Say I have $$\lim_{h\to0} \frac{e^h-1}{h}$$
If $$\frac{d}{dx}(e^x)|_{x=0} = \lim_{h\to0} \frac{e^{0+h}-e^0}{h},$$
how would I “back engineer” the derivative limit definition to satisfy the expression meaning expression-I equals expression-II. But we’re only given expression-II the limit expression so how do we find the “mystery” expression-I from expression-II.
I basically want to remove the guess work required to satisfy the two expressions, and if there’s even a general “algorithm” to follow?
On
The derivative of a function $f$ at a point $a$ is defined as $$f'(a)=\lim_{h\to 0}\frac{f(a+h)-f(a)}{h}.$$
Setting $f(x)=e^x$ and $a=0$ this yields $$\frac{d}{dx}e^x\mid_0 = \lim_{h\to 0}\frac{e^{0+h}-e^{0}}{h}=\lim_{h\to 0}\frac{e^{h}-1}{h}.$$
This would be the solution to your problem.
If I understood you correctly you want to have a step by step derivation, from the limit to the derivative. I don't think that's the aim of the book, it's about observing that these two expressions are equal and not about calculations.
If I'm understanding your question correctly, it boils down to (1) identifying that a given limit is the derivative of a function $f(x)$ at some point $x=a$, namely
$$f'(a)=\lim_{h\to0}\frac{f(a+h)-f(h)}h$$
and (2) precisely picking out what the function $f(x)$ is supposed to be.
In the given example,
$$\lim_{h\to0}\frac{e^h-1}h=\lim_{h\to0}\frac{e^{\color{red}{0+h}}-e^{\color{red}0}}h=\lim_{h\to0}\frac{f(0+h)-f(0)}h\implies f(x)=e^x\text{ and }a=0$$
and hence this limit is exactly the derivative of $e^x$ at $x=0$. If you know that $(e^x)'=e^x$, then the limit is simply $e$.
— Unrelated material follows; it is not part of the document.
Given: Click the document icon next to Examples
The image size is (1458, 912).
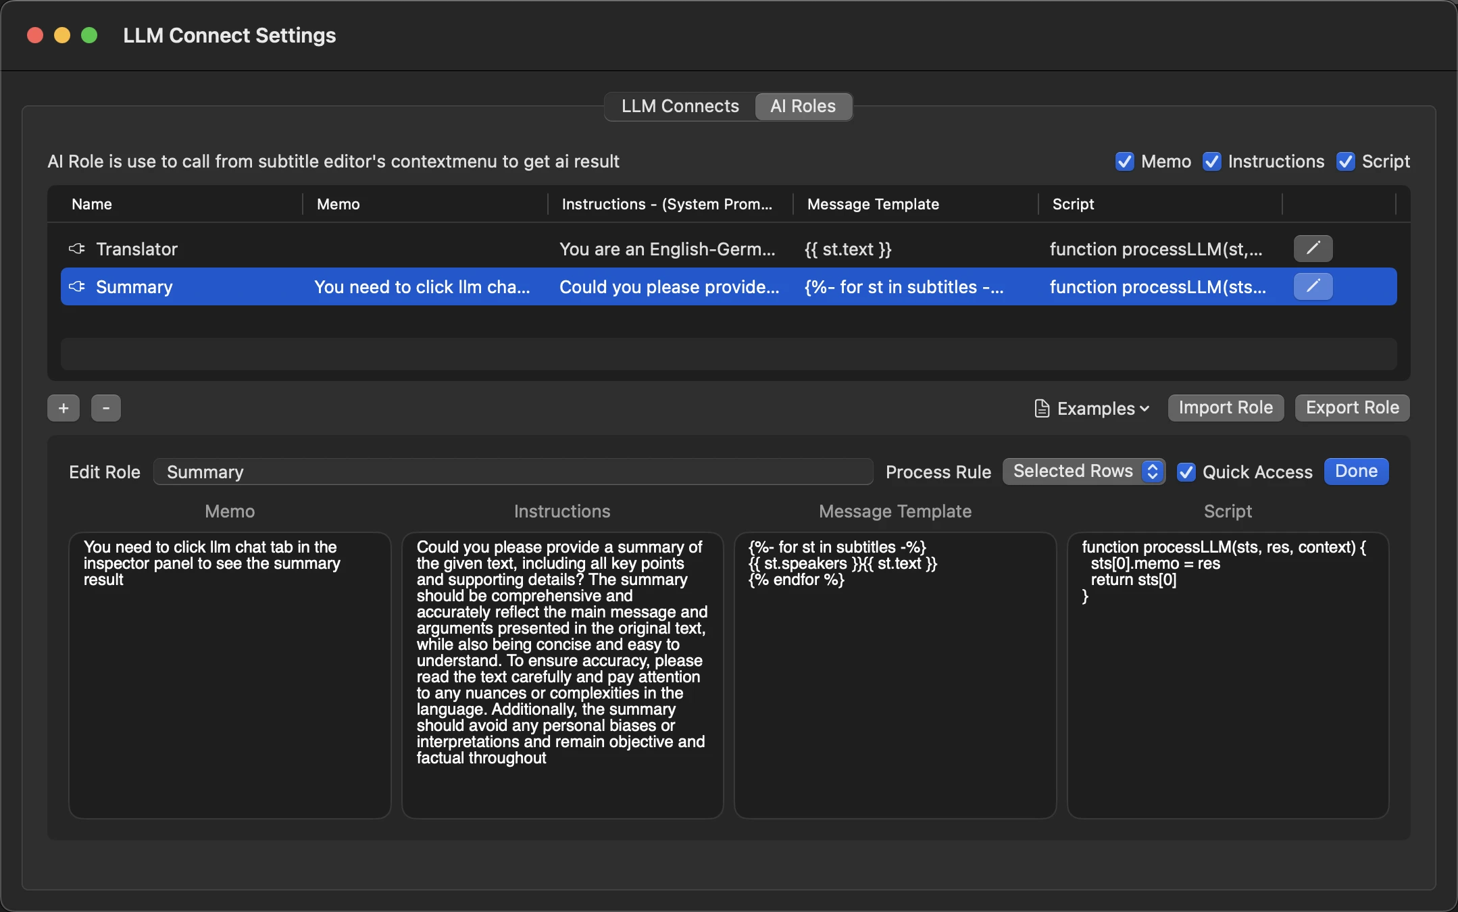Looking at the screenshot, I should [1042, 409].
So the strategy is to recast the given limit into an expression involving the forward difference $f(a+h)-f(a)$.
Another example:
$$\lim_{h\to0}\frac{(1+h)^{\frac13}-1}h=\lim_{h\to0}\frac{(\color{red}{1+h})^{\frac13}-\color{red}{1}^{\frac13}}h\implies f(x)=x^{\frac13}\text{ and }a=1$$
Then this limit would be $\frac13$, or the derivative $\left(x^{\frac13}\right)'=\frac1{3x^{\frac23}}$ at $x=1$.